By Isabel Alcántara, Esq.


Investment advisers that direct their qualified custodian(s) to directly deduct investment advisory fees from their clients’ accounts are normally required to adhere to the following safeguards depending on where the adviser firm is registered:


• Send the qualified custodian an invoice of the amount of the fee to be deducted from the client’s account; and


• Send the client an invoice itemizing the fee. Itemization includes the formula used to calculate the fee, the amount of assets under management on which the fee is based, and the time period covered by the fee.


• Provide notification in writing on Form ADV that the adviser intends to use the safeguards provided above.

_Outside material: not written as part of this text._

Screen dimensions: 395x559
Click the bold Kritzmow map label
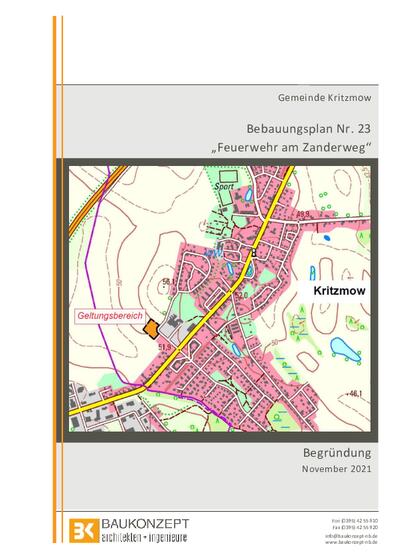[339, 291]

This post will focus on the fee formula aspect of the safeguards listed above and how one small error in the fee formula disclosures could give rise to consequences that all advisers seek to avoid.


An investment adviser’s fee formula is often disclosed in the firm’s ADV disclosures and investment advisory agreement and may factor in the amount of trading days that occur in a year (averaging 252 trading days). Advisers that rely on large brokerage firms to maintain custody of client assets are urged to doublecheck with the brokerage firm that the proper amount of trading days are being factored into the fee formula. If a broker does not update the fee formula in a given year, the adviser firm is still held responsible for such miscalculation because the broker is acting as an agent of the adviser firm. Whether the broker would be liable is beyond the scope of this post.


In other words, even if the qualified custodian failed to modify the fee formula by the number of trading days from one year to the next, the adviser firm would be liable to its client for the funds that client paid the adviser in excess due to the miscalculation. The consequences may include, but are not limited to, deficiencies, enforcement actions, and returning fees to clients.


I suggest that adviser firm management review their Form ADV Part 2A brochure, advisory agreements, and the firm’s custodian invoices to ensure that the proper amount of trading days have been factored into the firm’s fee calculations.


[This post, and any post published by Alcantara Law, is meant to be general in scope and readers are encouraged to seek counsel instead of taking this blog at face value. Contact us at alcantaralaw@outlook.com if you have any questions.]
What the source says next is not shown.